Wrong order slams Mizuho's finances

December 8, 2005

It might have been an innocuous mistake in any other industry. But a single mistake in what should have been a straightforward sell order by a broker led the Japanese stock market to tumble Thursday, heightening fears among some analysts that excessive computerization makes bourses much more vulnerable to technical glitches and basic human error even as global bourses strive to become ever faster and more integrated than ever.

Japanese brokerage giant Mizuho admitted that the wrong order was initially placed due to a basic inputting error by one of its dealers. Yet that simple mistake quickly ballooned into triggering some of the year's biggest losses on what has been a bullish year for the Tokyo bourse, and it has triggered an investigation into how and if similar mistakes can be stopped from here on out.

Early in the day Mizuho had placed a sell order for 610,000 shares, or about $3 billion's worth of stock, in J-Com, an Osaka-based personnel recruitment and placement company that was making its debut on the exchange that day. The mistake occurred as the brokerage said it would sell 610,000 shares in the company for 1 yen, or about a penny, each instead of stating that it would sell one share for 61,000 yen, or about $600 per share.

The problem was that that order would have represented 41 times more than the company's actual outstanding stock. In short, it would have been impossible to execute such an order even if Mizuho really did want to go through with it, given that it had only sold 2,800 shares at its initial public offering and had 14,000 outstanding.

That obvious mistake did not, however, stop J-Com's shares from plunging by its daily fluctuation limit of 100,000 yen to the day's low of 572,000 only half an hour after the company's shares started the day's trading. But once the order was seen as a mistake on the part of the brokerage house, J-Com's shares quickly bounced back and rose to its daily limit of a high of 772,000 yen, where it stayed until the closing bell.

Still, the problem escalated beyond what should have been simply a confusion about J-Com's stock value, as Mizuho did not own up to its mistake until after the Tokyo Stock Exchange closed for the day. In the meantime, investors started to sell off brokerage shares as they speculated that Mizuho would post huge losses as a result of its error. That fear led to a sell-off in securities equities in general, which then escalated to a broader market sell-off.

In a statement released after market close, Mizuho said, "We deeply regret having caused such a big problem. ... We are investigating what happened, and discussing with the exchange how to handle the issue."

Just before midnight Thursday, meanwhile, the head of Mizuho Securities Makoto Fukuda held an emergency news conference at the Tokyo Stock Exchange and told reporters that the brokerage expects to post about $232.20 million (27 billion yen) in losses.

Fukuda said that there were three main reasons for the wrong order to go through, namely a basic computer input error, followed by the failure of its system to spot the mistake and problems in taking back the wrong order once the company discovered the error.

In the end, the benchmark Nikkei-225 index slumped 1.95 percent Thursday, its third-largest single-day decline this year, to 15,183.36, with over 80 percent of shares listed on the first section of the Tokyo Stock Exchange retreating.

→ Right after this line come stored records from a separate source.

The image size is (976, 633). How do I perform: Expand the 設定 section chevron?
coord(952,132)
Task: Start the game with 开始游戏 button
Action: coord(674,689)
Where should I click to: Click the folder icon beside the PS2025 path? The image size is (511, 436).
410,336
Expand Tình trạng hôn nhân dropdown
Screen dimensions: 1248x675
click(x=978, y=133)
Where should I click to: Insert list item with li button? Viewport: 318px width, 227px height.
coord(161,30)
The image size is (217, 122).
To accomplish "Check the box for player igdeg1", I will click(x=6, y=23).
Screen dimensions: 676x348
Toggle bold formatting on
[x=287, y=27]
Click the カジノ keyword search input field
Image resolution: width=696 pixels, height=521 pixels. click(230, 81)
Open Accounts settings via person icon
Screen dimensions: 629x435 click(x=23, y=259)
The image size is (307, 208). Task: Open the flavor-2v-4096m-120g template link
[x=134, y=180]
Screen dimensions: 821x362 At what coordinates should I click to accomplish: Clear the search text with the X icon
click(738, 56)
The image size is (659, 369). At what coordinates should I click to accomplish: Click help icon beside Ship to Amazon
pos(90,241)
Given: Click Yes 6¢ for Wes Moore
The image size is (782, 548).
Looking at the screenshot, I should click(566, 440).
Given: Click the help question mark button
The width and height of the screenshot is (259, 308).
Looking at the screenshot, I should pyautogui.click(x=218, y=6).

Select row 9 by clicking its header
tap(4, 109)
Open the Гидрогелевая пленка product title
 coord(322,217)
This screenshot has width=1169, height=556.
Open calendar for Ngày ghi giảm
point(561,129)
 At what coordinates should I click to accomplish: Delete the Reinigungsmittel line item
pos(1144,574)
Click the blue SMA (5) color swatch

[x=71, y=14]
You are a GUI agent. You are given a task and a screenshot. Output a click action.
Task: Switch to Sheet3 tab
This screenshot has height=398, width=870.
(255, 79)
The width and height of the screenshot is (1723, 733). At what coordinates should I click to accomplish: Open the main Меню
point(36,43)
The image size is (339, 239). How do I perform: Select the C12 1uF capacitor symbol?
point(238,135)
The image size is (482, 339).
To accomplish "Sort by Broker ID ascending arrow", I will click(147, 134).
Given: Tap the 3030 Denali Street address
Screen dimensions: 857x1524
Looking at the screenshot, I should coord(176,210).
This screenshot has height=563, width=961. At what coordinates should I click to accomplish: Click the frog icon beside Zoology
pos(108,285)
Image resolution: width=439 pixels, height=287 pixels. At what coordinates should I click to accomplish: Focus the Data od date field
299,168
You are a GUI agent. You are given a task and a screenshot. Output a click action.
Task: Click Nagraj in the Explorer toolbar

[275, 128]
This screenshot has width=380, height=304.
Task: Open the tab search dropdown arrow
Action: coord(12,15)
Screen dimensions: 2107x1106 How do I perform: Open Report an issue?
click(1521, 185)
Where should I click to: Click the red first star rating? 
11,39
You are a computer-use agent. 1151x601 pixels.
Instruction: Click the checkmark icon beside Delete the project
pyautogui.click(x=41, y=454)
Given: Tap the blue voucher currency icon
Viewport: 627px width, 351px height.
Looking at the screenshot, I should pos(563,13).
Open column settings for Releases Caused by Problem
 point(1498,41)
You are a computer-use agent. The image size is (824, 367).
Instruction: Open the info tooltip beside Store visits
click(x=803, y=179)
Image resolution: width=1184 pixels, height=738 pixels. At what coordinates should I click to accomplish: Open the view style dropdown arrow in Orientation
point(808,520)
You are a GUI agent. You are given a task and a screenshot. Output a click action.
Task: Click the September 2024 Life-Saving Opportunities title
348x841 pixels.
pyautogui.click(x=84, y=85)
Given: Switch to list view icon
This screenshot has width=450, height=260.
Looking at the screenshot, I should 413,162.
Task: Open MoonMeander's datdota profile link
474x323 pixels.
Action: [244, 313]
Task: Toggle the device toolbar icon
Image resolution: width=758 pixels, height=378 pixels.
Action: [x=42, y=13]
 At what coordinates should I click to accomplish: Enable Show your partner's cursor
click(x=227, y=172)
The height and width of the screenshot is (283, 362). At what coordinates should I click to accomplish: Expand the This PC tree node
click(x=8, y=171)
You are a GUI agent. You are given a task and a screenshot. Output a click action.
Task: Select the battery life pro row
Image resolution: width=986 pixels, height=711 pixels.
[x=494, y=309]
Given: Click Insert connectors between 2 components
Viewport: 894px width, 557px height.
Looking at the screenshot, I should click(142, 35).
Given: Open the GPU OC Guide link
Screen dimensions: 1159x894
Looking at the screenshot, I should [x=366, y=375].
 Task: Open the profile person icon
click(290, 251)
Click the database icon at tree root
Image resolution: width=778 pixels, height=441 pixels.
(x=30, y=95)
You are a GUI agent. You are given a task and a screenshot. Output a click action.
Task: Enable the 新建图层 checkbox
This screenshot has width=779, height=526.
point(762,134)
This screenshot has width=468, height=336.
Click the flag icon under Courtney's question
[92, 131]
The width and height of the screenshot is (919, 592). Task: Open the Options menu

Some critics have pointed out that while the Mizuho dealing room's mistake is understandable, it would not have ballooned into such a major issue had it not been for the highly computerized trading system. Certainly, the latest debacle by Mizuho should make traders more cautious about each order they put through, especially as they now have solid proof just how quickly a single inputting error could escalate into a problem for the entire stock trading system.

Nevertheless, one Japanese trader at a U.S. brokerage based in Tokyo pointed out that to blame computers for the most recent upheaval in the Tokyo Stock Exchange is misguided.

"Computerization is going to happen no matter what. It's more efficient ... and there's no business that doesn't depend on it," he argued, adding that the latest Tokyo fracas was highly unlikely to affect any plans by the New York Stock Exchange to take greater advantage of information technology with its acquisition of Archipelago Holdings this week. The $9 billion deal is expected to bolster the Big Board's high-tech trading capabilities and bring global bourses closer together.

"It just means there will need to be more mechanisms to make sure executions of orders are made correctly," the trader added.